===== SELECTED EXTRACT
Teen Pregnancy & Mental Health
Low self-esteem, early use of alcohol and drugs, and living in a home with frequent family conflict are some of the risk factors that increase the likelihood of teen pregnancy. Additionally, adolescent girls with a major mental health disorder are three times more likely to get pregnant than those without a mental illness. According to a study published in the journal Pediatrics, pregnancy rates among girls with bipolar disorder, schizophrenia or major depression were not only three times higher, but they also have been declining at a far slower pace than those for adolescent females without a mental health diagnosis.
“Although we do know some of the risk factors behind why girls with mental health illness may be at increased risk of becoming pregnant, pregnancy-prevention programs in most developed countries have not traditionally considered mental health issues,” said lead author of the study Dr. Simone Vigod, a psychiatrist at Women’s College Hospital in Toronto.
==========
TASK DIRECTIONS – Carry the text on teen pregnancy and mental health further, beginning right after its final sentence. The records that follow play no part in this work.
===== GIVEN INFORMATION
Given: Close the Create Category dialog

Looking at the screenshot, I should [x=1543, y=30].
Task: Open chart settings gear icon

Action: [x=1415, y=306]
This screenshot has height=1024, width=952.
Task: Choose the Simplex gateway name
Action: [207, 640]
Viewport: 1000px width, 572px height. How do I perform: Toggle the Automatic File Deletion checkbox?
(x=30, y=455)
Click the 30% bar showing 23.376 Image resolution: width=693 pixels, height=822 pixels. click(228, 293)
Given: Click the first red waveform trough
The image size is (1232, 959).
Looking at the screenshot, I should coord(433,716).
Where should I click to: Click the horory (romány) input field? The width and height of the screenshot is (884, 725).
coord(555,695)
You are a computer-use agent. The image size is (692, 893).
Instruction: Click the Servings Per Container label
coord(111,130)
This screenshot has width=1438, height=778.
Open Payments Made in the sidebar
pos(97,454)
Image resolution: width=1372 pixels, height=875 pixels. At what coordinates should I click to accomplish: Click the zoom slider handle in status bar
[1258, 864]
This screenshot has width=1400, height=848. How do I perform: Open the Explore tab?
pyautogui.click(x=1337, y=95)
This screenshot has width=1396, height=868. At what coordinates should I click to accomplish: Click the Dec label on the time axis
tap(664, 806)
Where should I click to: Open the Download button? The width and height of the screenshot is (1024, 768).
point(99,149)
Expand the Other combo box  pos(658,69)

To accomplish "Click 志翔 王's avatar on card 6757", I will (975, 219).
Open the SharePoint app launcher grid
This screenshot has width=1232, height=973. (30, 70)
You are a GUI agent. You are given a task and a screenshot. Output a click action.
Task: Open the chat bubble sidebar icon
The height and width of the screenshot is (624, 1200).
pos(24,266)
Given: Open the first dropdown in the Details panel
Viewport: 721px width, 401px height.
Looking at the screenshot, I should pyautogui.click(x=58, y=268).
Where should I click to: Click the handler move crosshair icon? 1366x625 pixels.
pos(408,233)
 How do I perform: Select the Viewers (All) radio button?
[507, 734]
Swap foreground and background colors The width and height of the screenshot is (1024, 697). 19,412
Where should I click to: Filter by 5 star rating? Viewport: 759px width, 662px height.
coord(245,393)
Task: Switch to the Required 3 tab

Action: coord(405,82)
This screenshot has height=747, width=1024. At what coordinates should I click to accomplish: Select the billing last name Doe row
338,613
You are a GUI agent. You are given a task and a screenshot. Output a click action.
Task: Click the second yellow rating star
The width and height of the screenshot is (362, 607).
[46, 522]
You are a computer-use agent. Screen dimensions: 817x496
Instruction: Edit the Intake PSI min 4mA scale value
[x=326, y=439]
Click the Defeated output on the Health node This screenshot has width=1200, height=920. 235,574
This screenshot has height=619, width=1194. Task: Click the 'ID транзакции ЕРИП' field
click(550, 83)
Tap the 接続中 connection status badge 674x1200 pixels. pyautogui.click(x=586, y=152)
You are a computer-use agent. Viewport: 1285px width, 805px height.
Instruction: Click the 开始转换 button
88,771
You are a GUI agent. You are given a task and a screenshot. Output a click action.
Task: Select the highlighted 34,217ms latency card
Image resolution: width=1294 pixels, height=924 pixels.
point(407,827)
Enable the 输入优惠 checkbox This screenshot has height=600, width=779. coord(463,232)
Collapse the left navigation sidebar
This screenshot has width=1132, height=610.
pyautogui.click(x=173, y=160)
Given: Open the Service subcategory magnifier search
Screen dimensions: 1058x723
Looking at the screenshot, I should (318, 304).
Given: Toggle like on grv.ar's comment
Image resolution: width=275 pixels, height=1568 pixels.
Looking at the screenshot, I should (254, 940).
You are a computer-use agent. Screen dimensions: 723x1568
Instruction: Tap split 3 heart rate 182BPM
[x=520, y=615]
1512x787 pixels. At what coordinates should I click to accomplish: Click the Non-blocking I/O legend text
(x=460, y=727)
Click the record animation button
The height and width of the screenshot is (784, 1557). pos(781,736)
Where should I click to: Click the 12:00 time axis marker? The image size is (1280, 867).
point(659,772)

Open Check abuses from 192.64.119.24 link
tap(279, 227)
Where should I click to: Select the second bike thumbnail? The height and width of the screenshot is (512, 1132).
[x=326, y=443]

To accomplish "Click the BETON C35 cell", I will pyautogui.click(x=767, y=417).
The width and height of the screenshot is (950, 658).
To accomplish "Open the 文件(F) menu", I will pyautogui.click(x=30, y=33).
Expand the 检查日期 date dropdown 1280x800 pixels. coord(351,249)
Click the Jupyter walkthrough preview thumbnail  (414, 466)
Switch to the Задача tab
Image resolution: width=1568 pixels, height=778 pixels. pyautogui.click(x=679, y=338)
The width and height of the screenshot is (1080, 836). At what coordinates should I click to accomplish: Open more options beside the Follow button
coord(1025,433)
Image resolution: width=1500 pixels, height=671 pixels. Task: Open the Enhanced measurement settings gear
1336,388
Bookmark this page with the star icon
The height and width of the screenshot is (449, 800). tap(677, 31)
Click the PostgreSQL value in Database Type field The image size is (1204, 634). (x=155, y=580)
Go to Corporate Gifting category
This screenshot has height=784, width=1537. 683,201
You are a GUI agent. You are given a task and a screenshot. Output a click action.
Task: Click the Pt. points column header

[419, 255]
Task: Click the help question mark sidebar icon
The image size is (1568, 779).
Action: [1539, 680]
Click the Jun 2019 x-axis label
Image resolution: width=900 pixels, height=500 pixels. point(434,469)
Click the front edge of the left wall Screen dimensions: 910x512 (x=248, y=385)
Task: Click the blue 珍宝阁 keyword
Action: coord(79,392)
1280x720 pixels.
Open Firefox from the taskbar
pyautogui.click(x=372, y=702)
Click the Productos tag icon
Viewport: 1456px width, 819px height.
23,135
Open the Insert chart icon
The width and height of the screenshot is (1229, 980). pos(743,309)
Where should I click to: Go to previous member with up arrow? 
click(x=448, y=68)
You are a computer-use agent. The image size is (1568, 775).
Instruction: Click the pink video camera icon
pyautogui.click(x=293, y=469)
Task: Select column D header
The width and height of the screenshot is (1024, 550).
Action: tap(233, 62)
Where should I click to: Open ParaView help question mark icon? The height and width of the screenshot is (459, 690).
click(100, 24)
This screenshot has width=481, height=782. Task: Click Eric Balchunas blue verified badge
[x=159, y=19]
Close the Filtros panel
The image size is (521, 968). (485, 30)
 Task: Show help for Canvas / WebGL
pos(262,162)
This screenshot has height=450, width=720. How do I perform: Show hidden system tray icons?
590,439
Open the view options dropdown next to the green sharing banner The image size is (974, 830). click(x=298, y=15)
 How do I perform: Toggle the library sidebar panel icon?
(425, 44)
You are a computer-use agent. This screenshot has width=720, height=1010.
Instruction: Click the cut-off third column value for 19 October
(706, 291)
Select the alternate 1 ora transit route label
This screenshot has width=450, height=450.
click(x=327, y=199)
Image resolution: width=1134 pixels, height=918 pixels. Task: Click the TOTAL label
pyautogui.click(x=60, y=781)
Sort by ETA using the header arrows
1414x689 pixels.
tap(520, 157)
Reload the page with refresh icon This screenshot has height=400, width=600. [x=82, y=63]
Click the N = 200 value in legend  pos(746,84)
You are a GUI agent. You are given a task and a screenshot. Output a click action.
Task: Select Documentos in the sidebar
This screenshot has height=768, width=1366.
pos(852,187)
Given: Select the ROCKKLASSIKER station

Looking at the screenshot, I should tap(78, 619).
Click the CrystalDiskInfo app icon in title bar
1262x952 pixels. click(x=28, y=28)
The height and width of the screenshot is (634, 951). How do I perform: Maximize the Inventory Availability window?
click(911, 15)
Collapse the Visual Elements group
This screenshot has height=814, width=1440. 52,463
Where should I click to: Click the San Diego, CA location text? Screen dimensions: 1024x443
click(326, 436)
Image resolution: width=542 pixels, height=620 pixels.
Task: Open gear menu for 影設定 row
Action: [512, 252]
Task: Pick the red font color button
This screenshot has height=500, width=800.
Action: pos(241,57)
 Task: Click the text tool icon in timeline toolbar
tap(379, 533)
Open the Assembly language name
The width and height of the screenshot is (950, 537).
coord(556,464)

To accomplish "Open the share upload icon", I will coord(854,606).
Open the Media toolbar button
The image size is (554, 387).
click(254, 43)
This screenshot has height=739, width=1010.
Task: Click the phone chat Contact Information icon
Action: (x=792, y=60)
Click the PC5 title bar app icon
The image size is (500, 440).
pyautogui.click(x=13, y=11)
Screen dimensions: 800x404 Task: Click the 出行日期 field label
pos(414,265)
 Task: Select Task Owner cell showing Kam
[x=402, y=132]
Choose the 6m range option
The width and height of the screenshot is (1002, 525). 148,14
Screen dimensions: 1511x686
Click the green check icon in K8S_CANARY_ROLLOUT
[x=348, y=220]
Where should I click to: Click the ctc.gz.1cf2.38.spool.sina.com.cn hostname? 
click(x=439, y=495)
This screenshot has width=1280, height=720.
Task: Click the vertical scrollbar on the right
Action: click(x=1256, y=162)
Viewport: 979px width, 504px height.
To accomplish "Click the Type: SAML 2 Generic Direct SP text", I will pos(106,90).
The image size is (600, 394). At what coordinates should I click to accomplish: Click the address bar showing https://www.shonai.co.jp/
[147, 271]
==========
ANSWER TO THE EXERCISE –
“Girls with major mental health problems are more likely to have social problems and drug and alcohol problems — problems with impulsivity, feeling badly about themselves,” she said. For example, a teen suffering from depression may find it difficult to protect herself from pregnancy and sexually transmitted infections with a boyfriend because of low self-esteem. The problem here is the teen girl is experiencing negative feelings about herself to the point that she is unable to assertively advocate the use of condoms or abstinence.
Interventions such as targeted school-based sex-education programs, and greater integration of reproductive care into adolescent mental health care programs are highly recommended. Seeking mental health counseling for your teen, and utilizing these programs will help to reduce teenage pregnancy.